"More technology providers are pricing their products and services based on a promised outcome rather than charging customers set subscription fees or on a per-user basis.
While still far from the norm, the uptick in such pricing models has put pressure on those vendors to offer more flexible pricing options to attract and retain increasingly budget-conscious customers, analysts say.
Outcome-based pricing models charge customers some percent of reaching a business goal like increased revenue or cost savings.
Value-based models, which can overlap with outcome-based models, are also becoming more widely adopted as alternate pricing systems. They include things like growth in registered customers or the amount of data for artificial intelligence.
Recent interest in outcome-based pricing -- which has been around for decades but not gained widespread traction in technology -- is being driven by tighter technology budgets and customer pushback against big cloud-computing charges, analysts say. Most cloud providers charge customers based on the amount of computing power they use, on an as-needed basis, but that can lead to huge, unexpected cloud bills when usage surges.
Forty-three percent of leaders at technology vendors said customers are changing their focus from buying solutions to outcomes, and 23% said customers are putting more focus on business value, according to a survey last year by research and consulting firm Gartner. Forty-six percent of tech firms face challenges in reaching revenue goals, Gartner's survey this year found, and can expect to make more pricing concessions as a result.

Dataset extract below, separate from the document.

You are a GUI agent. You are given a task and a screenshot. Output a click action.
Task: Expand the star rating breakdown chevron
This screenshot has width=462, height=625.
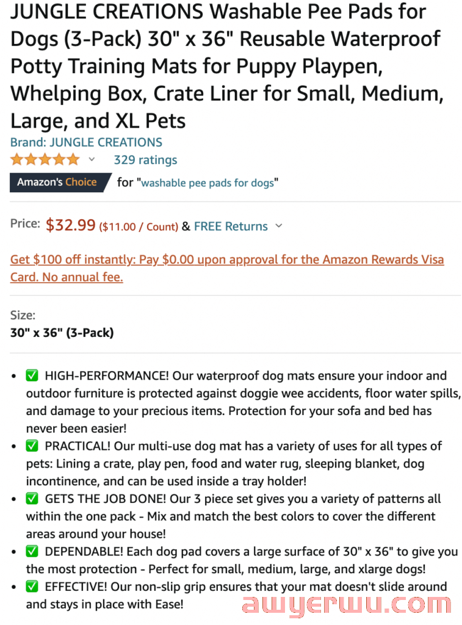[92, 160]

At the same time, price increases for subscriptions to business software -- still the most common method of charging for software -- have reached increases of 20% or more compared with previous years, some corporate technology chiefs say. That has put IT leaders in the hot seat to find ways to negotiate deals or cut costs.
"Where cost pressure is high, value-and outcome-based pricing is top of mind," said Rafee Tarafdar, chief technology officer of Infosys, a business consulting, IT and outsourcing services firm.
Granica, a startup that helps companies save on their cloud costs by compressing cloud storage, charges customers a percentage of what they actually save on those costs, said co-founder and Chief Executive Rahul Ponnala.
Nylas, a provider of email, calendar and contacts integration, negotiated a rate of 25% with Granica, said Troy Allen, the company's senior vice president of engineering. "Even paying them 25%, that's still 75% of the savings we couldn't gain on our own," he said.
Startups and smaller firms view outcome-based pricing as a way to woo customers from larger competitors, especially as those providers continue raising prices and seeking aggressive contract renewals.
In recent years, chief information officers have become more adept at using data and AI to track their IT spending and tie it to business outcomes. "They've been challenging these providers," said Jagjeet Gill, a principal in Deloitte's technology, media and telecommunications group. "I'm paying so much in consumption, but ultimately I need your services to really impact the outcomes I'm trying to achieve."" [1]
1. Technology Pricing Shifts to Outcomes. Lin, Belle.
Wall Street Journal, Eastern edition; New York, N.Y. [New York, N.Y]. 06 July 2023: B.6.